(Task directions): The required output is the exact text of the lines from the line containing "Task: Open VMware pause button dropdown arrow" through the final line below, inclusive, without pictures.

(Source data):
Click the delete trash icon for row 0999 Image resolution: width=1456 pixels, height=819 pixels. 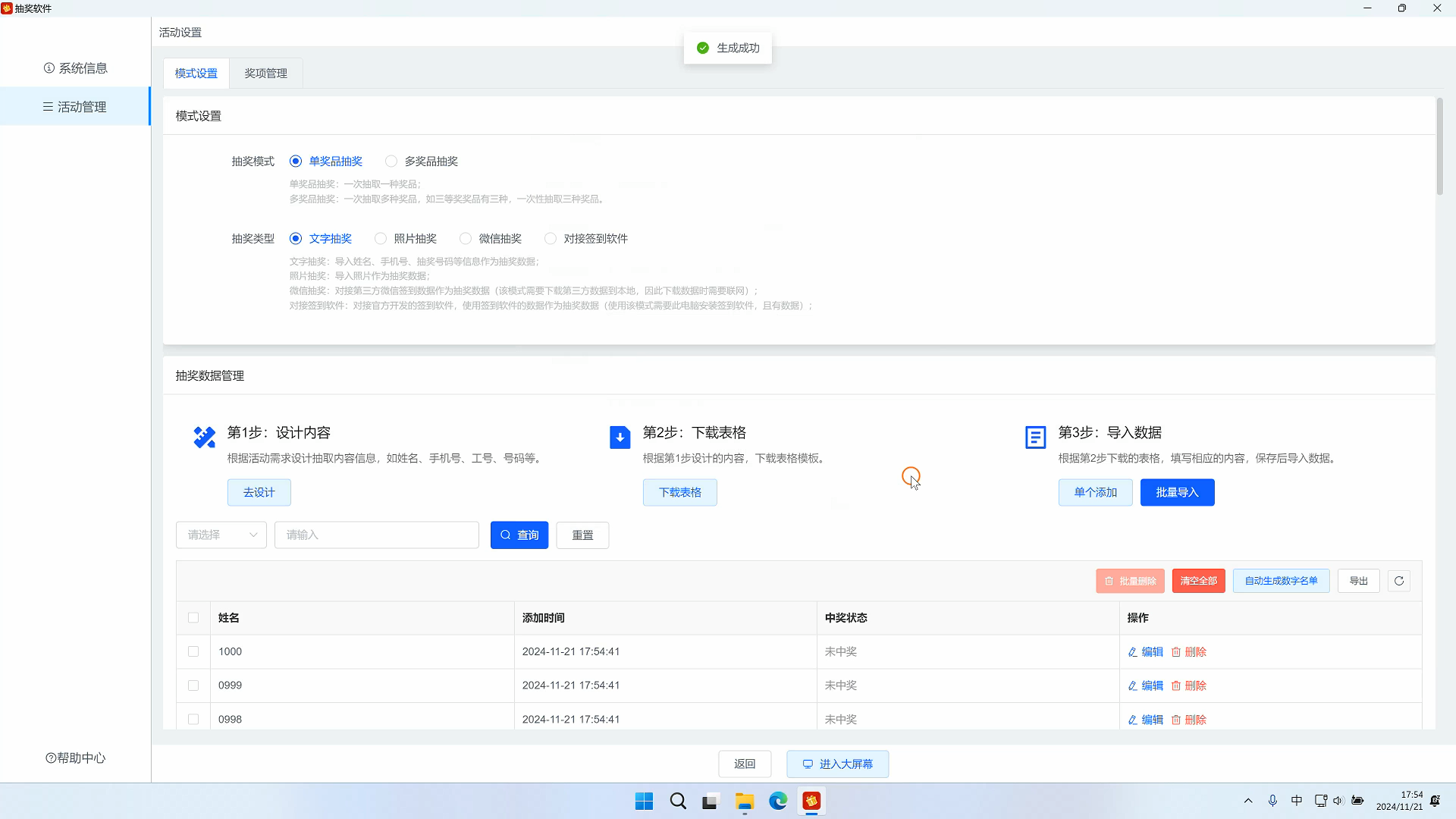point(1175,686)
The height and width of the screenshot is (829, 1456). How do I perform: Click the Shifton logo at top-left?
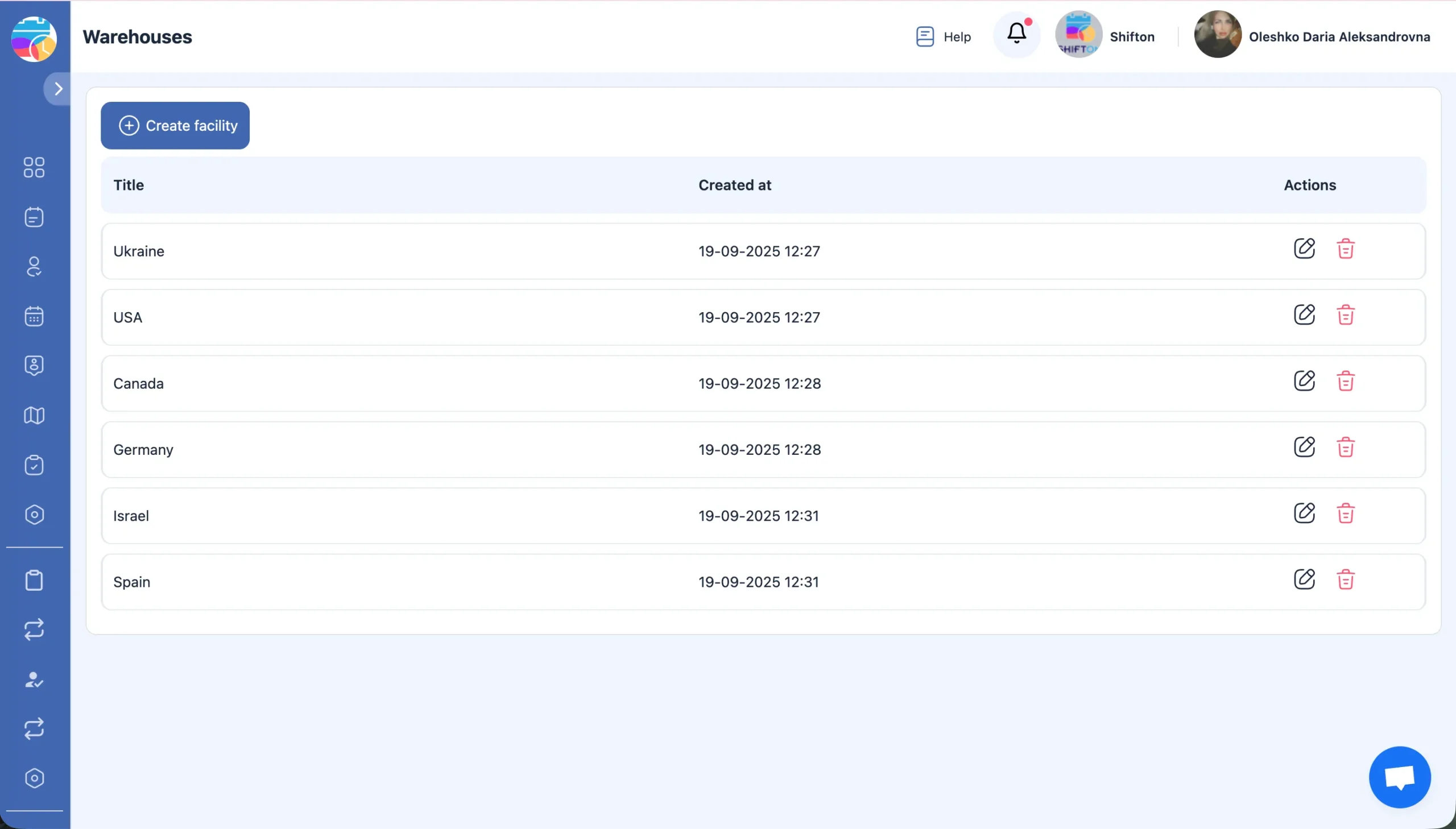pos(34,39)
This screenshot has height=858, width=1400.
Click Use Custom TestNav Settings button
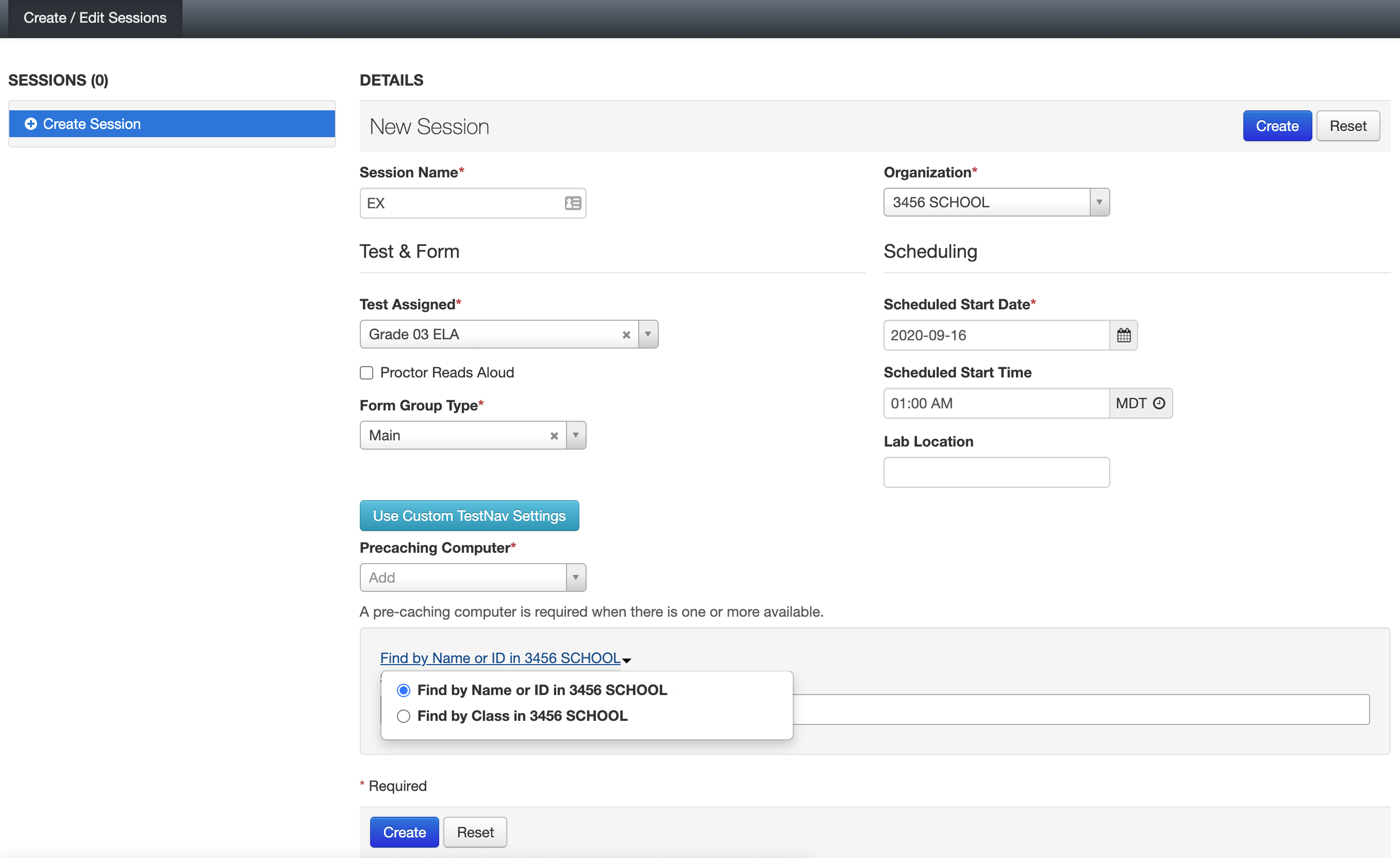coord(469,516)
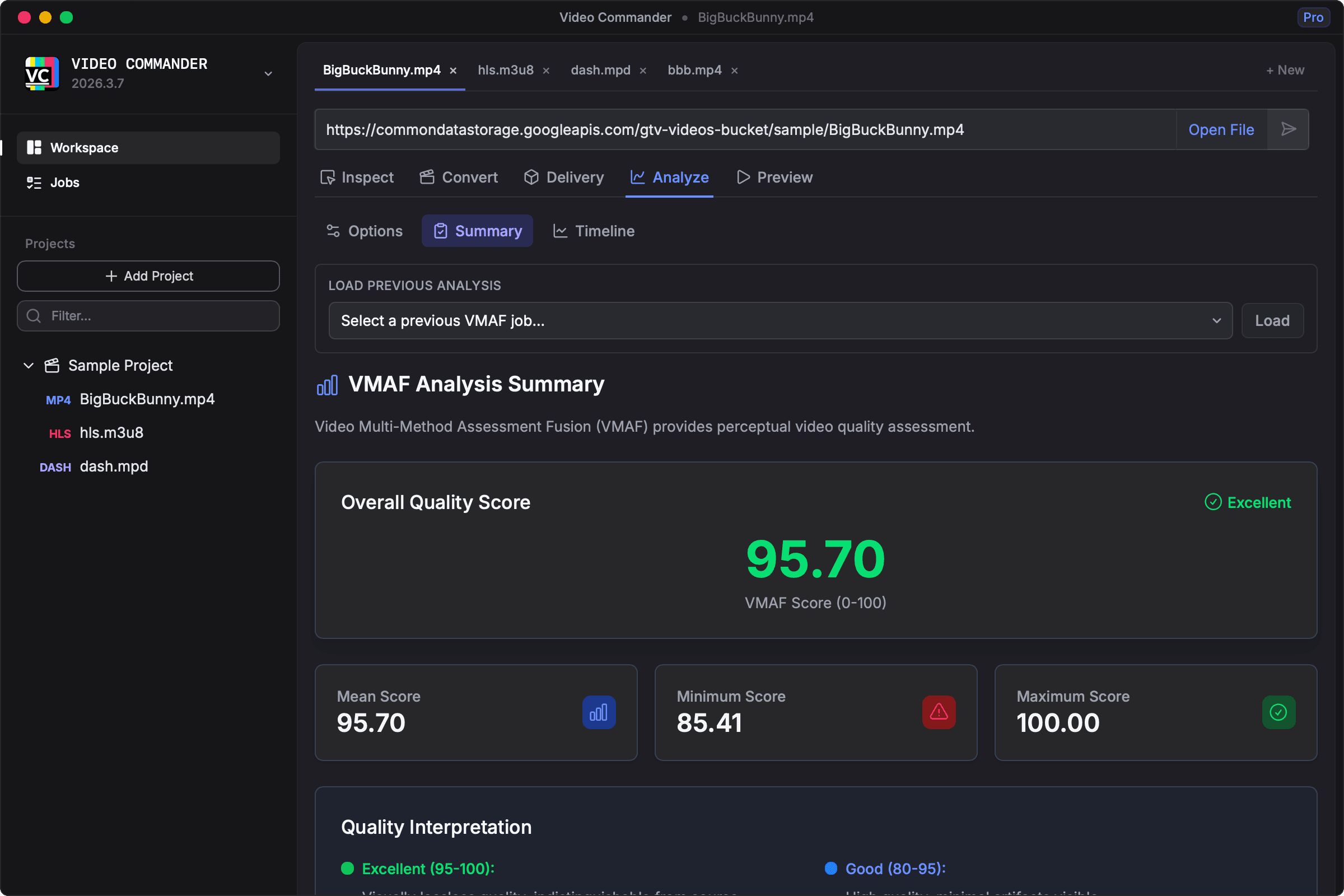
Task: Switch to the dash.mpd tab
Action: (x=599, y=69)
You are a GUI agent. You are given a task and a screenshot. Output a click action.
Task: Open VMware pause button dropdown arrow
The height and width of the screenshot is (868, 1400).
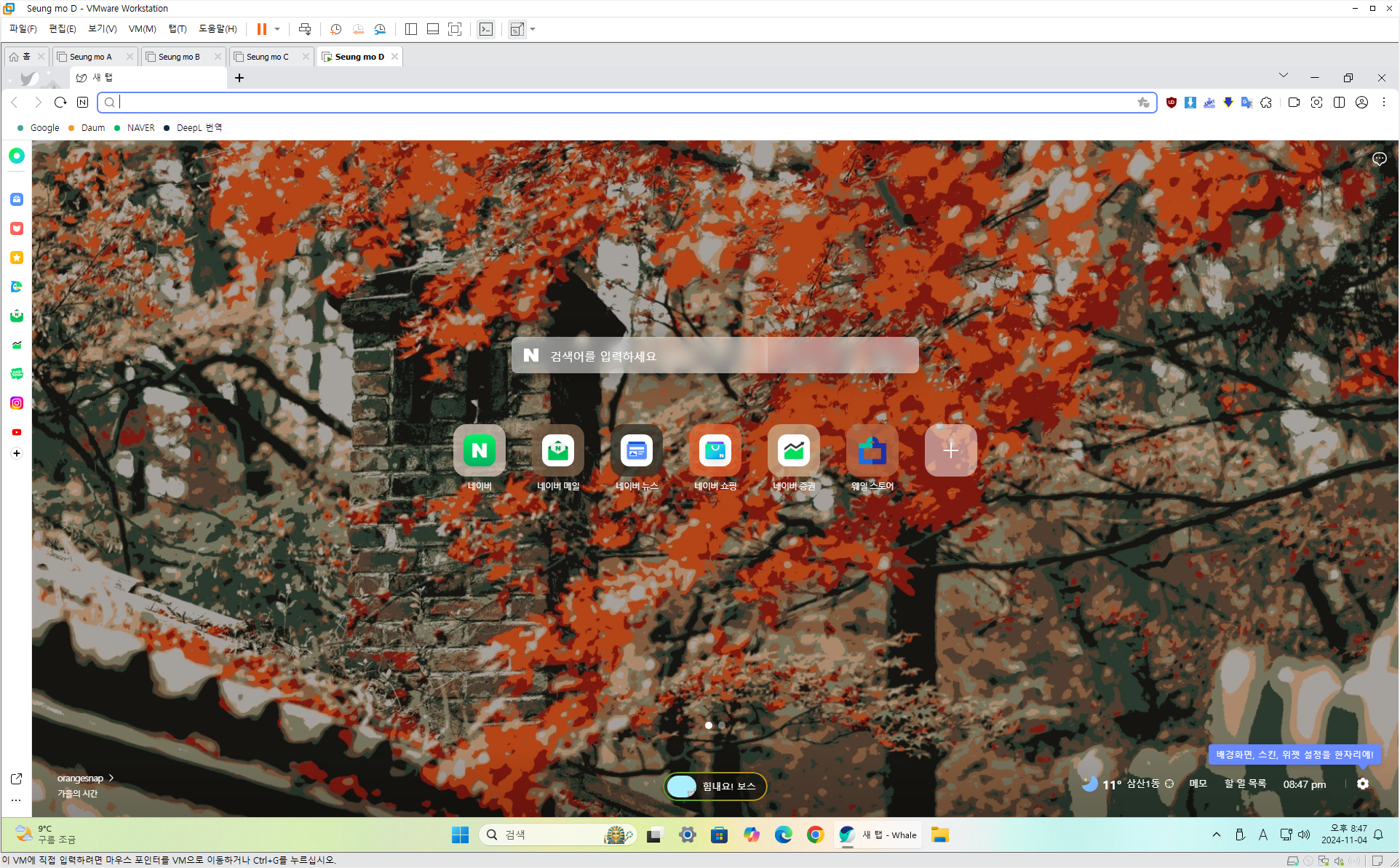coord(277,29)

(Your solution):
Task: Open VMware pause button dropdown arrow
The height and width of the screenshot is (868, 1400).
coord(277,29)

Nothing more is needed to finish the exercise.